HOW TO COMPLETE THIS TASK:
Beginning with the line that holds "You are a GUI" in the data below, give again every line through the one that holds "Screen dimensions: 720x739", exactly as written.
Segment Start: DATA EXTRACT
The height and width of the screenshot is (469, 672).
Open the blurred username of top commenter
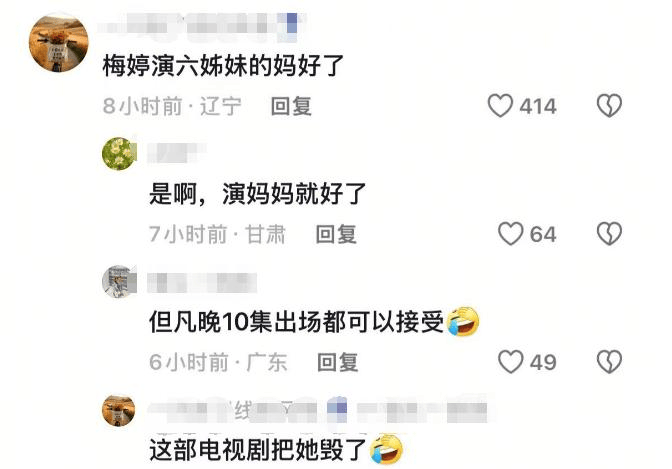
Segment End: DATA EXTRACT
Segment Start: DATA EXTRACT
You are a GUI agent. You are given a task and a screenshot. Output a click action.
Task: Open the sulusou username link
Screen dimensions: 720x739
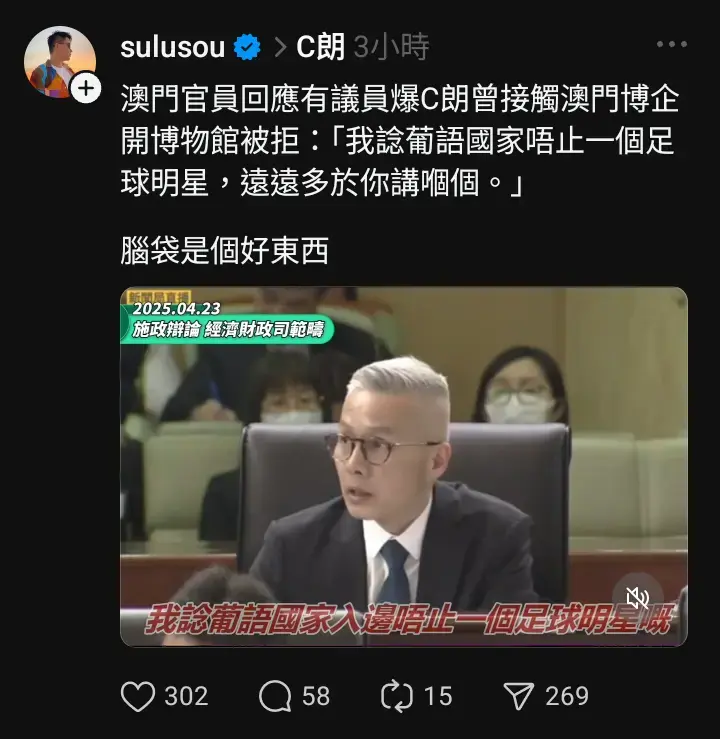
Segment End: DATA EXTRACT
SOLUTION FOR THIS EXERCISE:
You are a GUI agent. You are given a task and a screenshot. Output a click action.
Task: Open the sulusou username link
Screen dimensions: 720x739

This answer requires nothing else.